[Tarantool-patches] [PATCH v1] replication: change space sync mode in a loop
Serge Petrenko
sergepetrenko at tarantool.org
Tue Sep 1 15:25:32 MSK 2020
31.08.2020 14:06, Sergey Bronnikov пишет:
> Sergey, thanks for review!
> See my comments inline. Test has been updated in a branch.
>
> On 14:27 Thu 27 Aug , Sergey Petrenko wrote:
>> Hi!
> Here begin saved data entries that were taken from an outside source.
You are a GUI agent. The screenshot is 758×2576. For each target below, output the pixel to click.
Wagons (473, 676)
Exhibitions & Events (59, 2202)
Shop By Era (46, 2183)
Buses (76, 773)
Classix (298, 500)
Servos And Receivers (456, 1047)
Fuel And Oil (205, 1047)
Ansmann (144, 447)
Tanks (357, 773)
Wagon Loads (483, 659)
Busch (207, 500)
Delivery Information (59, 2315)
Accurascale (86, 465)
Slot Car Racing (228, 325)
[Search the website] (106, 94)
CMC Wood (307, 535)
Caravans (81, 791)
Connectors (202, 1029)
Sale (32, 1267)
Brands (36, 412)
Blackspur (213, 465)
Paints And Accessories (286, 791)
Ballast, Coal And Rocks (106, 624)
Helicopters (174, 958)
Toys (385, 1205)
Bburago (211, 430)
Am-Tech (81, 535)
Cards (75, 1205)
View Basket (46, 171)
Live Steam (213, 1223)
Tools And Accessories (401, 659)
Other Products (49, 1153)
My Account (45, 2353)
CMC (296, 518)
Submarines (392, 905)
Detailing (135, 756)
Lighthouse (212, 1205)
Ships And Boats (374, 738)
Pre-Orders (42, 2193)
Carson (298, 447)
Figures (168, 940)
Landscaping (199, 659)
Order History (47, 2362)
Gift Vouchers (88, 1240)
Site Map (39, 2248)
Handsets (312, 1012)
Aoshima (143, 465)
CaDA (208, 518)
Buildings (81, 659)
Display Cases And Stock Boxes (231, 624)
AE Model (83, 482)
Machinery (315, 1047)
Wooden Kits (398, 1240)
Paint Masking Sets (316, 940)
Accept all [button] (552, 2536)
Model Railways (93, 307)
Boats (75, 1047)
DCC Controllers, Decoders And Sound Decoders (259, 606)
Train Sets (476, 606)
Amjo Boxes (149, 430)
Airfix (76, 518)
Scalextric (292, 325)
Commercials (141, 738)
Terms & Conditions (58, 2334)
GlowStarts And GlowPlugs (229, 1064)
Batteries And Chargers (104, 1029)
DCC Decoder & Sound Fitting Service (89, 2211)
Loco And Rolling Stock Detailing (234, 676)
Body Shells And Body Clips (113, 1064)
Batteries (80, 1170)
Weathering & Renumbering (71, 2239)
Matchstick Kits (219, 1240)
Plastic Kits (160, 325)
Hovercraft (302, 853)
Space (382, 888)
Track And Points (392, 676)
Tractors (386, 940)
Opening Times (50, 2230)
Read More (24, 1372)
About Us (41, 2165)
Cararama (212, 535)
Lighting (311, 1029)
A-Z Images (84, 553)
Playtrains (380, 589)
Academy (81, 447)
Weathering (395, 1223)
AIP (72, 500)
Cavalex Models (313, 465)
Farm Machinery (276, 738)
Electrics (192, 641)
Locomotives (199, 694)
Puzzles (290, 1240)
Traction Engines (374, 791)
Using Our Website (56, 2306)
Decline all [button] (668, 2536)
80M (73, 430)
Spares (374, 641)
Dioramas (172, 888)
Thanks for the patch!
>>
>> Please see my comments below.
>>
>> 26.08.2020 18:10, sergeyb at tarantool.org пишет:
>>> From: Sergey Bronnikov <sergeyb at tarantool.org>
>>>
>>> New regression tests covers cases when one can change synchronous mode
>>> of space to asynchronous and vice versa.
>>>
>>> Closes #5055
>>> Part of #5144
>>> ---
>>>
>>> Branch: ligurio/gh-4842-qsync-change-mode
>>> CI: https://gitlab.com/tarantool/tarantool/-/pipelines/182271234
>>>
>>> test/replication/qsync_sync_mode.result | 164 ++++++++++++++++++++++
>>> test/replication/qsync_sync_mode.test.lua | 90 ++++++++++++
>>> 2 files changed, 254 insertions(+)
>>> create mode 100644 test/replication/qsync_sync_mode.result
>>> create mode 100644 test/replication/qsync_sync_mode.test.lua
>>>
>>> diff --git a/test/replication/qsync_sync_mode.result b/test/replication/qsync_sync_mode.result
>>> new file mode 100644
>>> index 000000000..f2f95ec0f
>>> --- /dev/null
>>> +++ b/test/replication/qsync_sync_mode.result
>>> @@ -0,0 +1,164 @@
>>> +-- test-run result file version 2
>>> +env = require('test_run')
>>> + | ---
>>> + | ...
>>> +test_run = env.new()
>>> + | ---
>>> + | ...
>>> +engine = test_run:get_cfg('engine')
>>> + | ---
>>> + | ...
>>> +fiber = require('fiber')
>>> + | ---
>>> + | ...
>>> +math = require('math')
>>> + | ---
>>> + | ...
>>> +math.randomseed(os.time())
>>> + | ---
>>> + | ...
>>> +
>>> +orig_synchro_quorum = box.cfg.replication_synchro_quorum
>>> + | ---
>>> + | ...
>>> +orig_synchro_timeout = box.cfg.replication_synchro_timeout
>>> + | ---
>>> + | ...
>>> +
>>> +disable_sync_mode = function() \
>>> + local s = box.space._space:get(box.space.sync.id) \
>>> + local new_s = s:update({{'=', 6, {is_sync=false}}}) \
>>> + box.space._space:replace(new_s) \
>>> +end
>>> + | ---
>>> + | ...
>>> +
>>> +enable_sync_mode = function() \
>>> + local s = box.space._space:get(box.space.sync.id) \
>>> + local new_s = s:update({{'=', 6, {is_sync=true}}}) \
>>> + box.space._space:replace(new_s) \
>>> +end
>>> + | ---
>>> + | ...
>>> +
>>> +set_random_sync_mode = function() \
>>> + if (math.random(1, 10) > 5) then \
>>> + enable_sync_mode() \
>>> + else \
>>> + disable_sync_mode() \
>>> + end \
>>> +end
>>> + | ---
>>> + | ...
>>> +
>>> +set_random_quorum = function(n) \
>>> + box.cfg{replication_synchro_quorum=math.random(1, n)} \
>>> +end
>>> + | ---
>>> + | ...
>>> +
>>> +box.schema.user.grant('guest', 'replication')
>>> + | ---
>>> + | ...
>>> +
>>> +-- Setup an async cluster with two instances.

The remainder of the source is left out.